Abundant Living Vol. XV, Issue 44

“I will make you a community of peoples . . .” – Genesis 48:4 

Now don’t laugh, those of you who know me – or even if you don’t know me but have taken a glance at the mug shot posted on my website – because what I want to talk about is barbershops. I love barbershops, the old-fashioned kind. I know! I know! You’re probably holding your sides with laughter already asking yourselves why Dan would ever need to darken the door of a barbershop with nothing but a little gray fuzz around the fringe. Well, believe it or not folks, once upon a time I had hair, a full head of it. Back in those days I really enjoyed going to the barbershop. Nowadays I just go to one of those places that’s like a fast food restaurant, put my name on the list, and inform the nameless “stylist” who happens to be available that I want a “number three, blocked in the back.” Wham-bam, in less than four minutes (I’ve timed it) I’m out of there.

That’s not the kind of experience I’m talking about. I liked the barbershop I went to when I was a kid growing up. My barber’s name was G. F. Givens, a man about my dad’s age or maybe a little older. Back then the barbershop was a gathering place for all sorts of characters, a place where there was a lot of chatter about local politics, the high school football team, weather, and some sort of combination of arguing and joking. My favorite trick was walking out of the barbershop without paying for my haircut complaining it wasn’t worth it. It was a trick to get old G. F. to chase me down the street, but he never did. He just stood there knowing I would come back with the $1.50 I owed clinched in my fist which he grabbed while handing me a piece of Double-Bubble Gum.

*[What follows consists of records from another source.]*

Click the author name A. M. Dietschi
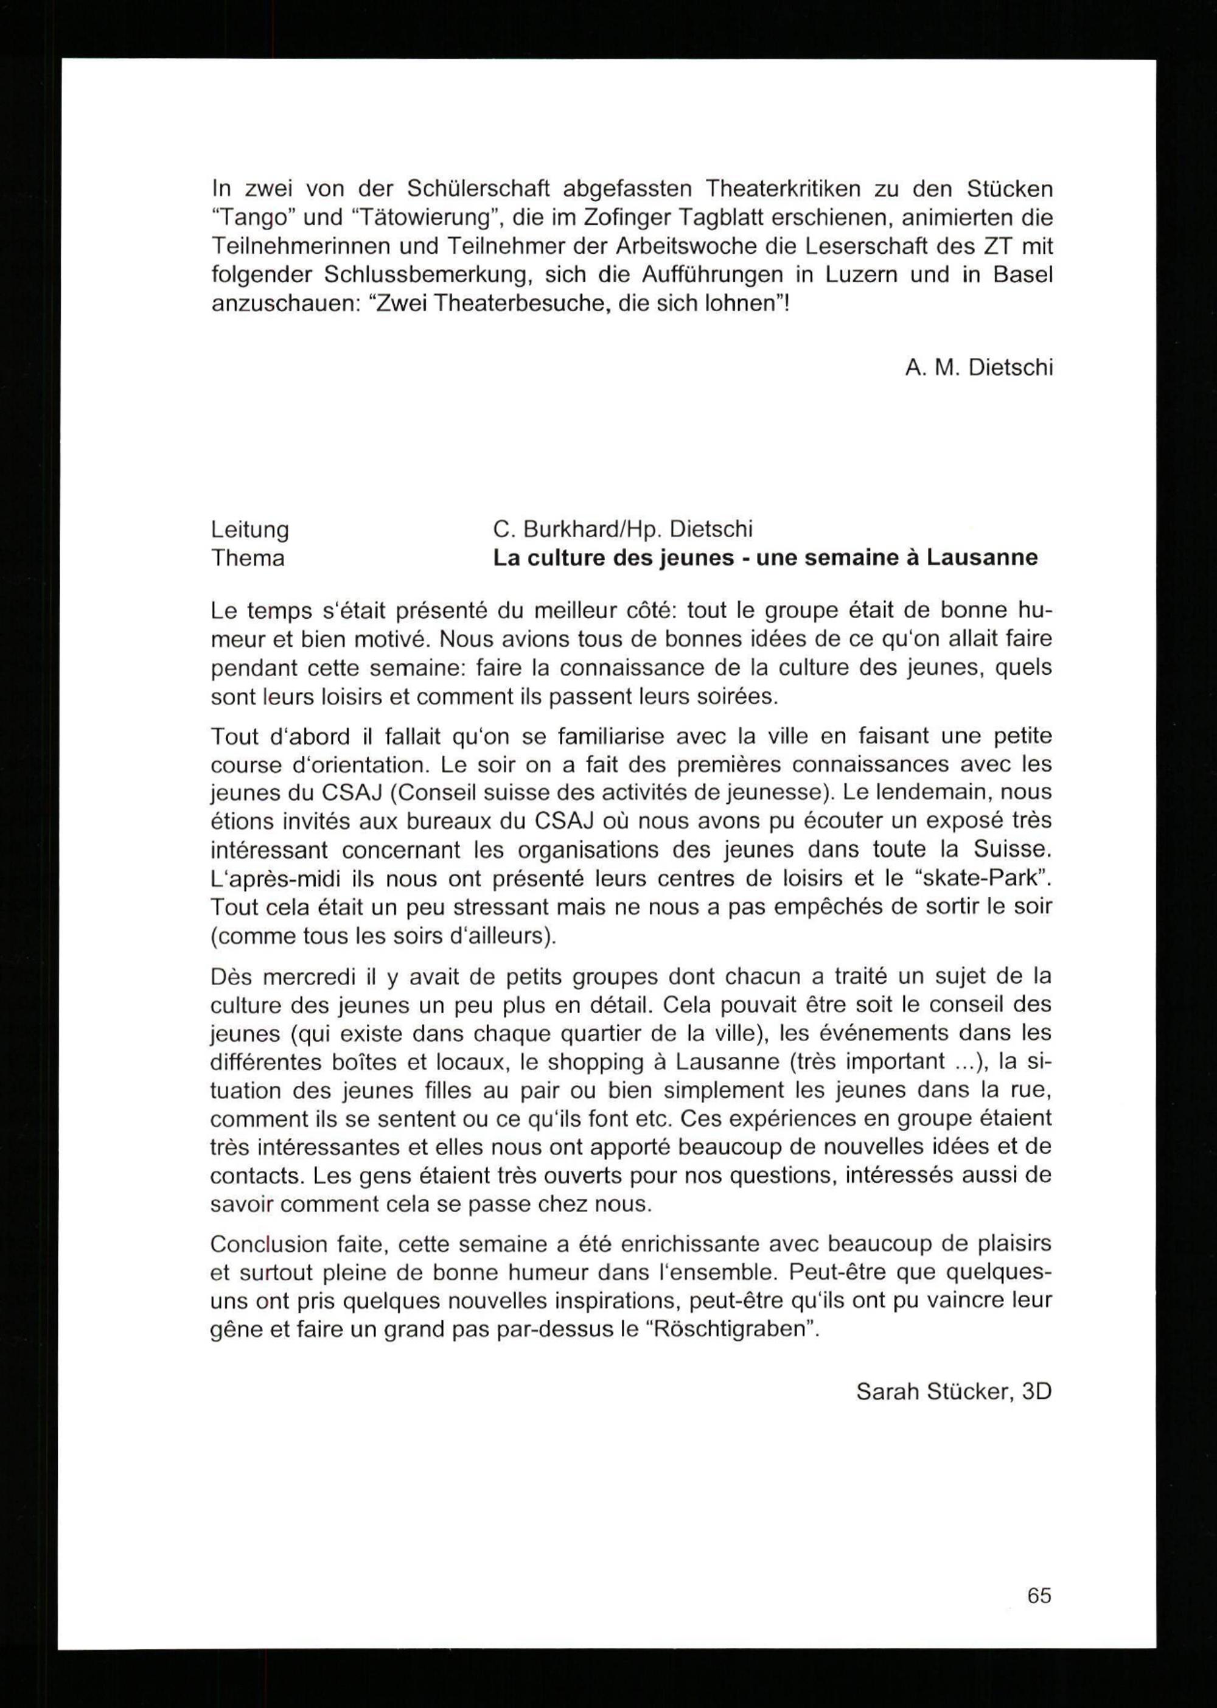(x=978, y=368)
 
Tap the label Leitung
(x=249, y=530)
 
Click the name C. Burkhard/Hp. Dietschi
(x=622, y=530)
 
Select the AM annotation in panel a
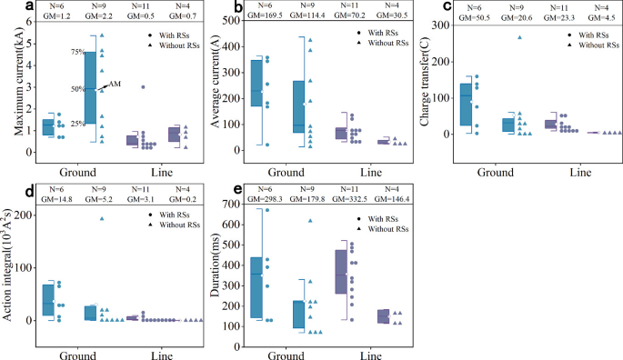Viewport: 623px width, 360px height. [x=115, y=85]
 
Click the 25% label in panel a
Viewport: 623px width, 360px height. [x=78, y=124]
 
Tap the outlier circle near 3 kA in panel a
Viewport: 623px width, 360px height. [x=143, y=87]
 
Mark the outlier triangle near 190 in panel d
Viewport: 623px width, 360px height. [x=102, y=218]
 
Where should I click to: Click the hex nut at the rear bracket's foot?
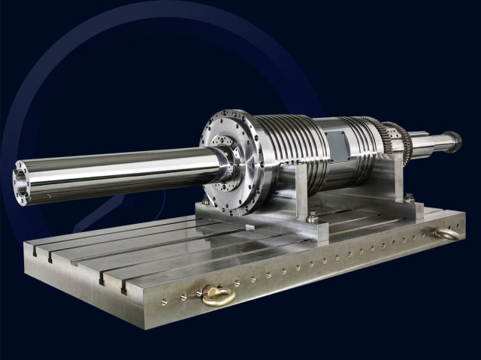(x=408, y=198)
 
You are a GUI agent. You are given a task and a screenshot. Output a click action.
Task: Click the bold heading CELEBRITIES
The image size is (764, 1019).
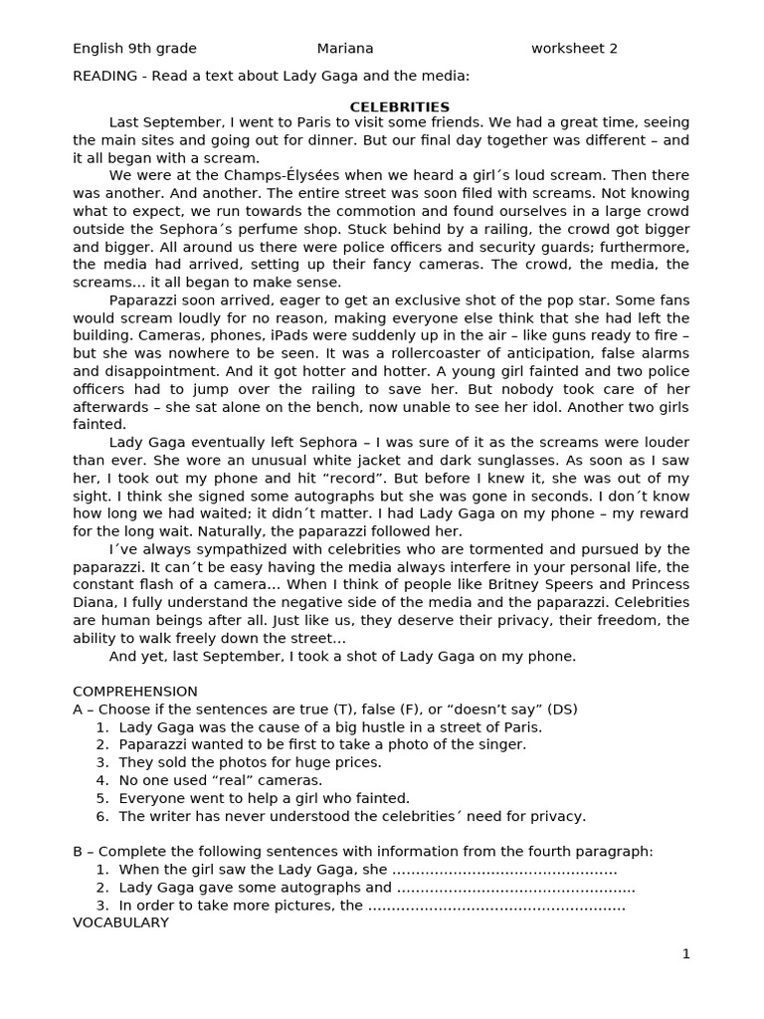[399, 106]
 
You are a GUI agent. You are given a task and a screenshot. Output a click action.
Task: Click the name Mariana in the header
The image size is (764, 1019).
[345, 49]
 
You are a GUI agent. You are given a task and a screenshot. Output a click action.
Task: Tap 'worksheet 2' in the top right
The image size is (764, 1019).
[574, 49]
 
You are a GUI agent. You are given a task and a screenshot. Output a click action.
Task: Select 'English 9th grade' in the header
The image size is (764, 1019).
[134, 49]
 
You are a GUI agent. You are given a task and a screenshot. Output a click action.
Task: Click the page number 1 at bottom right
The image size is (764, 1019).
[685, 953]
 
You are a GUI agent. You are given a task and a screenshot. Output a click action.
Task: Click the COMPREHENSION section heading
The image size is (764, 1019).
[135, 692]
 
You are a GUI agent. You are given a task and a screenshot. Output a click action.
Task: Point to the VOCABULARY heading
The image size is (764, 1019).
[120, 922]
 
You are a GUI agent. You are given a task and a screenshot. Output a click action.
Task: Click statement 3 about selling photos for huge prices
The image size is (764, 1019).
[250, 762]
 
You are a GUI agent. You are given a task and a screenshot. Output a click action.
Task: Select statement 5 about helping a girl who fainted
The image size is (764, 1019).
[264, 798]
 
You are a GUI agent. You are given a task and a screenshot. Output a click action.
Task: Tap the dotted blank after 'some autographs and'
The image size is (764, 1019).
[515, 888]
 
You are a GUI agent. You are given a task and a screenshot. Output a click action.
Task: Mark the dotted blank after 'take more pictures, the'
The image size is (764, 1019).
[496, 906]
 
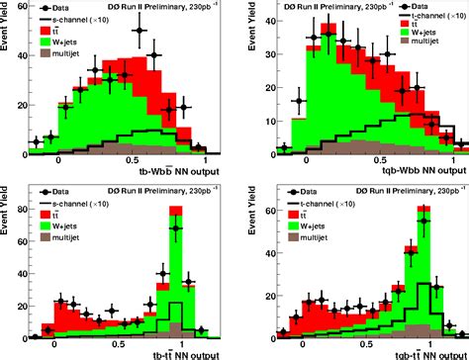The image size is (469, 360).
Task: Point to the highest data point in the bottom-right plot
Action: pos(423,209)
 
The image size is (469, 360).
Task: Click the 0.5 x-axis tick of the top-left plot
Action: pos(132,161)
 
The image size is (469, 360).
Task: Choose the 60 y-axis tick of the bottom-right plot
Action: pos(260,208)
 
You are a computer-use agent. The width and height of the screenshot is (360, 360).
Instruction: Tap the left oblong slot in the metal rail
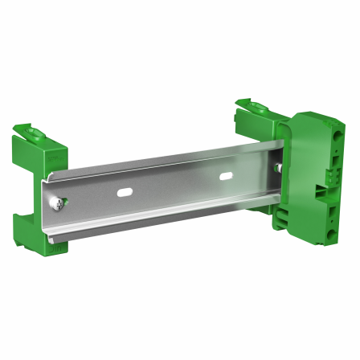click(123, 192)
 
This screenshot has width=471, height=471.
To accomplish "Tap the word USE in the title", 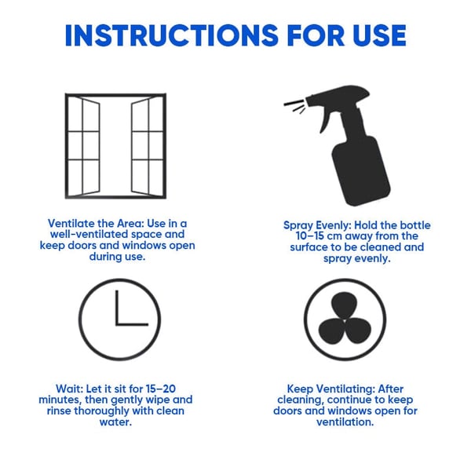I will tap(374, 35).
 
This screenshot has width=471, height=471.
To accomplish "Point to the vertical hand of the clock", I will tap(116, 307).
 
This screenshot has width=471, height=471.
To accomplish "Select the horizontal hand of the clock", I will tap(131, 324).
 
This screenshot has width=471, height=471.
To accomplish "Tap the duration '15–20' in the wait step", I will tap(166, 389).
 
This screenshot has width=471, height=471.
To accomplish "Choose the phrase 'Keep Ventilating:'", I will tap(329, 388).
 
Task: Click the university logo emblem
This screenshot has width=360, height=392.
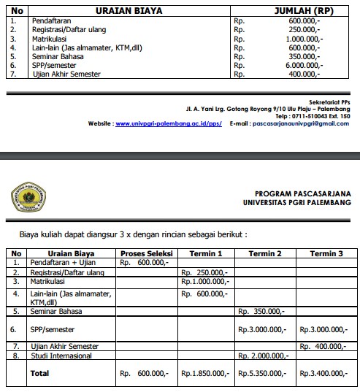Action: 28,196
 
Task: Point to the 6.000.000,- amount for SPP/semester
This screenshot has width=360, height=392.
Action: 299,65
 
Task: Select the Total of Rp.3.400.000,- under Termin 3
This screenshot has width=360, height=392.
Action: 326,373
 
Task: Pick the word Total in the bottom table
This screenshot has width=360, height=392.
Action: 39,373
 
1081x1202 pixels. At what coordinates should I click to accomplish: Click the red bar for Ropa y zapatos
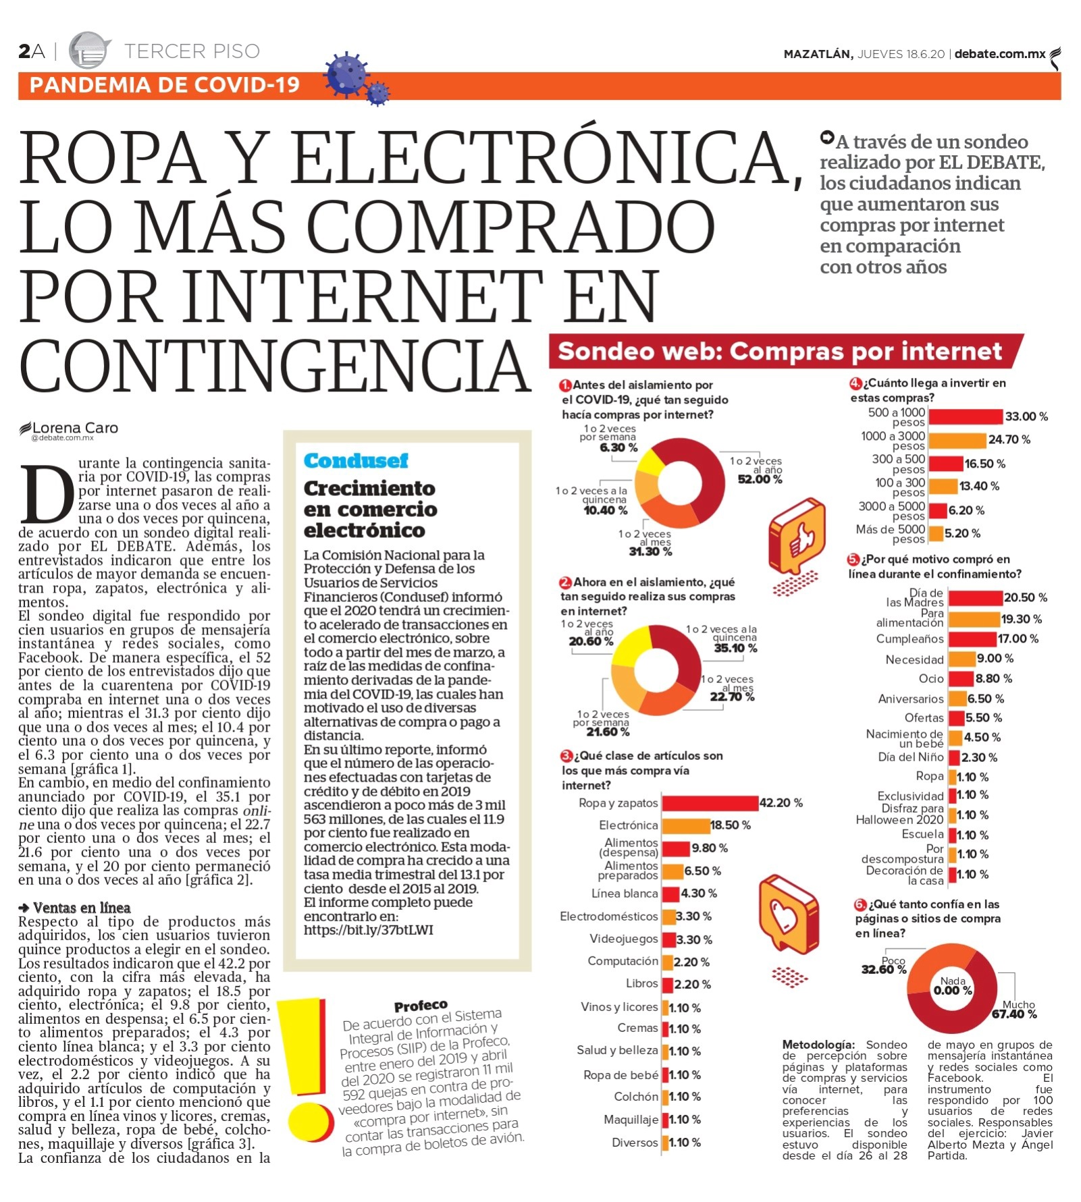(x=710, y=802)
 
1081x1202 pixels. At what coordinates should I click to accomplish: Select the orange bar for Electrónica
(x=685, y=825)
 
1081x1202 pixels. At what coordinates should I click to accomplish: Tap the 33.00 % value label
(x=1026, y=416)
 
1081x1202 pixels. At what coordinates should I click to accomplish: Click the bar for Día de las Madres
(x=975, y=598)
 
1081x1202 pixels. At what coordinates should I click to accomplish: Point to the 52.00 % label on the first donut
(x=760, y=479)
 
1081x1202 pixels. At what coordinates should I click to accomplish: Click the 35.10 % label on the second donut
(x=735, y=649)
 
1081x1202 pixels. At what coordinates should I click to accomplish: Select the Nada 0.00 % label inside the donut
(x=953, y=986)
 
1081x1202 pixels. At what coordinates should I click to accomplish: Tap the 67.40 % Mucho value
(x=1013, y=1014)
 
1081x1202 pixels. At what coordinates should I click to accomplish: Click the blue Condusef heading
(x=356, y=461)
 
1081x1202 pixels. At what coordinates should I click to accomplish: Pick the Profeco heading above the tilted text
(x=421, y=1006)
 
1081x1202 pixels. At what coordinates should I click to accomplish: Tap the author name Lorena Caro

In his once popular book All I Really Need to Know I Learned in Kindergarten, Robert Fulghum wrote a clever little essay about his relationship with his barber. “Once a month we reviewed the world and our lives and explored our positions,” he said. “We became mirrors, confidants, confessors, therapists, and companions in an odd sort of way. We went through being thirty years old and then forty. We discussed and argued and joked, but always with a certain thoughtful deference.” That’s the kind of barbershop I’m talking about. We could use more of those kinds of gathering places today; for God said, “I will make you a community of peoples.” And old fashioned barbershops were great places for that to happen.